Okay, appreciate that. And now that it's been about eight months since O-Tesla had the label expansion to include psoriasis patients across all severities, Curious if you guys are hearing anything about patients wanting to switch to an oral therapy across the different levels of severities. I know in the past you've emphasized how this could potentially help pave the way for your program should it make it to the market.
Yeah. Yes, we have very clear feedback from patients, nurse practitioners, as well as clinicians that yes, everybody wants oral treatments. You see it absolutely with the Tesla, which, as you know, is well on track to being a blockbuster drug, despite the fact that there are significant tolerability issues with the Tesla. It causes, in a significant percentage of patients, meaningful tolerability issues, particularly on the GI side of things. But it's getting picked up. Despite that, obviously the other big issue with the Tesla is its price. It's still priced at a very high level.
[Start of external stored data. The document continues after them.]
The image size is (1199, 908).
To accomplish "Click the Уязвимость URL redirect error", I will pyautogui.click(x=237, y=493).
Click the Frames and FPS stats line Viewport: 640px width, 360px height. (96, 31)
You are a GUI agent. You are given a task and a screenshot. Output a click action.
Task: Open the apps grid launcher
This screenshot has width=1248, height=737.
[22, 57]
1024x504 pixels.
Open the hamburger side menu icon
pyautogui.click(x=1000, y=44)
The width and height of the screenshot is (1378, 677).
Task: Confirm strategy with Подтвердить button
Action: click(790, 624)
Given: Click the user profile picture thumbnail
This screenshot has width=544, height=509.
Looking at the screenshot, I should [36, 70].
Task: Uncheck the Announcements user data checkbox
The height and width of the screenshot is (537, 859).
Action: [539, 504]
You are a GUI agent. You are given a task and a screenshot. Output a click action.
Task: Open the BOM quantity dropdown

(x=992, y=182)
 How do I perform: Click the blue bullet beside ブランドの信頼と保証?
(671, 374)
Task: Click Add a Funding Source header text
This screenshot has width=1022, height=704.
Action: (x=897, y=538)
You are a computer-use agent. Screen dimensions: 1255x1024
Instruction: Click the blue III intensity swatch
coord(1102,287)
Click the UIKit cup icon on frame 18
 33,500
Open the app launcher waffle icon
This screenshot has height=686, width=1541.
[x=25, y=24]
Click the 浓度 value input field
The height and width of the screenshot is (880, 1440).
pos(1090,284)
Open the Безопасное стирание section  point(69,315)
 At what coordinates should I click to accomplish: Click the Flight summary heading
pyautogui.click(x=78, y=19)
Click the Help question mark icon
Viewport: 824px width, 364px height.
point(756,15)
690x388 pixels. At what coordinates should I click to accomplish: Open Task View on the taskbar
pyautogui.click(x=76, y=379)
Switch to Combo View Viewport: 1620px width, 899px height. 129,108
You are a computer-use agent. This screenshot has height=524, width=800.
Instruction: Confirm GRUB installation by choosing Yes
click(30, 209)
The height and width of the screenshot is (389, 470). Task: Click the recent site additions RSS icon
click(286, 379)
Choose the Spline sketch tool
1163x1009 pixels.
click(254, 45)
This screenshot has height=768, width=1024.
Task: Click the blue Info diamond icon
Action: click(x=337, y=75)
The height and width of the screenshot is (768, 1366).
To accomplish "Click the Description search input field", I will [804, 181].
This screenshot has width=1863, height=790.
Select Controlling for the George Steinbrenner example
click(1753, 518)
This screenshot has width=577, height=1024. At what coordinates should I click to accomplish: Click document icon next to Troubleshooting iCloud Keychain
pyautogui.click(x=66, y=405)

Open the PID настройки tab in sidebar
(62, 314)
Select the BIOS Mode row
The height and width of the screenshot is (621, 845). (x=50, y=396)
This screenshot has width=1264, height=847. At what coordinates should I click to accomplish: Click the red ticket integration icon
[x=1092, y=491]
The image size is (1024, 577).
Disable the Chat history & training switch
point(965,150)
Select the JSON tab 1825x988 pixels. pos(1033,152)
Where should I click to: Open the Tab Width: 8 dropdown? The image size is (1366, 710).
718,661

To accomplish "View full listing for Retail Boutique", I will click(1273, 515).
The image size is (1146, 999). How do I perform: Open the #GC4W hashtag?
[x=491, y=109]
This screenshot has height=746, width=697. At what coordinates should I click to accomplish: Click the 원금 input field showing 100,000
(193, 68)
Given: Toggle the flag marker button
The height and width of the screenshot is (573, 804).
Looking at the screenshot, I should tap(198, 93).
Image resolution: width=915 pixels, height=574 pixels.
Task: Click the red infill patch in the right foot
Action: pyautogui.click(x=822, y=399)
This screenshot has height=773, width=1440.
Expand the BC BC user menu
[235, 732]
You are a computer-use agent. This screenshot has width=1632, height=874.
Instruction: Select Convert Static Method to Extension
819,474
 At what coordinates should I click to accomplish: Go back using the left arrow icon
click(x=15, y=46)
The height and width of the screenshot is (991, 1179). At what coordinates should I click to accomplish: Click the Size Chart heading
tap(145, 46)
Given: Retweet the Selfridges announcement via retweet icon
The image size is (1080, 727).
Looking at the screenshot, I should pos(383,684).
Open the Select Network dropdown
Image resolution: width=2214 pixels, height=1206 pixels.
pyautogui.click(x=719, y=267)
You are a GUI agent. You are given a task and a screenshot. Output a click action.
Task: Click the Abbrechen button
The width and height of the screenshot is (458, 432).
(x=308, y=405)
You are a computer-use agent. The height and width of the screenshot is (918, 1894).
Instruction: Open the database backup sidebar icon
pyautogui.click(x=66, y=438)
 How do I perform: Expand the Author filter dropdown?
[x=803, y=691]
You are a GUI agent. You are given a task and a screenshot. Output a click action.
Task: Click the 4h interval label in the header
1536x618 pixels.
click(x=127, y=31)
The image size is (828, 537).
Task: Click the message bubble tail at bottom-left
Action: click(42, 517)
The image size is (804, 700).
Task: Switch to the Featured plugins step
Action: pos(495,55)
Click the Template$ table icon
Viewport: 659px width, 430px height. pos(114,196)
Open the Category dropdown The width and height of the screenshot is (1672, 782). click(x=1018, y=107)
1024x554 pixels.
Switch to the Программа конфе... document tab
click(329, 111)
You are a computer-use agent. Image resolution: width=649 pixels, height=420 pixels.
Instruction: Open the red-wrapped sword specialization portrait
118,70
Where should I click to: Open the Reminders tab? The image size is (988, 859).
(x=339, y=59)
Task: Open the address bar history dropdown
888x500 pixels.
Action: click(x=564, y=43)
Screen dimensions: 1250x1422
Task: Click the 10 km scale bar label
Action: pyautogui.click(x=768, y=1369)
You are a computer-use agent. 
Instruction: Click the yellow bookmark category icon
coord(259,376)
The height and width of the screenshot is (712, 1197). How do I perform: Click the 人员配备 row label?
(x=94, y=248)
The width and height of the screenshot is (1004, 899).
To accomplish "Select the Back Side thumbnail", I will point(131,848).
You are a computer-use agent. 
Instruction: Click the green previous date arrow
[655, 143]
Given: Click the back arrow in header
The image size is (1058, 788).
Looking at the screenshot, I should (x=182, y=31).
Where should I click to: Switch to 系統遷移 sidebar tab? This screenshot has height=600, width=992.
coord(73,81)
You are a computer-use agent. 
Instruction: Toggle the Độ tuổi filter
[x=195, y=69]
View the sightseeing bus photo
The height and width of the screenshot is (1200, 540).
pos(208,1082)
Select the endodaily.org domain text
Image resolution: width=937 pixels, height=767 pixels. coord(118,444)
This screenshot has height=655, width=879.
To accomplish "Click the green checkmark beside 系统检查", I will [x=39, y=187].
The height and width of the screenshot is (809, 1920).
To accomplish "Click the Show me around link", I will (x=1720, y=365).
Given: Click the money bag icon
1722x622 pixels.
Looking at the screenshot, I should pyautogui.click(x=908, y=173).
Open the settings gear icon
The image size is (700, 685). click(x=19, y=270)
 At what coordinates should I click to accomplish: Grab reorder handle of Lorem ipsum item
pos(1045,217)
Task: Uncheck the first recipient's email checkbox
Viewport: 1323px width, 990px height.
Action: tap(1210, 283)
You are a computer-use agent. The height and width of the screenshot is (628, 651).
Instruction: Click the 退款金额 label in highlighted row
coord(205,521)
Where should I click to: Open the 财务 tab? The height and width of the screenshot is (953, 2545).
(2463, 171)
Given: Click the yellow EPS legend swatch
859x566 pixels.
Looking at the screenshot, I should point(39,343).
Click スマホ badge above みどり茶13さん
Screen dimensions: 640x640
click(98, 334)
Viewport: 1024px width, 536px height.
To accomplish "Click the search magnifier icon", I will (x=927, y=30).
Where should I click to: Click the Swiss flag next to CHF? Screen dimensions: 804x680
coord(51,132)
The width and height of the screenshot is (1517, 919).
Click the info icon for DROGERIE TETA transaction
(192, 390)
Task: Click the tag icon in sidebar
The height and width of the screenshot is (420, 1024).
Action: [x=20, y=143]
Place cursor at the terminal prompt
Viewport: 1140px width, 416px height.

We've made it very clear, whilst we haven't given pricing guidance, we're going to have very reasonable pricing, given the many millions of patients in the U.S. alone who suffer from mild and moderate psoriasis and atopic dermatitis. It's the only way there's going to be large pickup in those patient populations. And so that is a core part of our business strategy. It always has been, as you know, Kristen, to move to a volume-driven model works extremely well given the fact there are so many patients who have inflammatory diseases, psoriasis and atopic dermatitis, again, huge numbers in the U.S. alone, globally enormous numbers, and I often state that we have the potential to help over a billion people worldwide. That's a factual statement because there's that many people who have inflammatory disease. You can only do that with reasonable pricing. So I think the ATESLA experience strongly supports the demand from patients for oral treatment, and I think it's very encouraging as we think about future for our drugs.
Thank you, Simba. Thanks, Kristen.
There are no further questions at this time. Mr. Simbagil, CEO, I turn the call back over to you.
Thank you. Thanks very much, everyone. Appreciate the questions and appreciate everybody dialing in in the summer. I hope everybody enjoys what's left of it and look forward to speaking to you again in the not too distant future. Thank you.
This concludes today's conference call. You may now disconnect.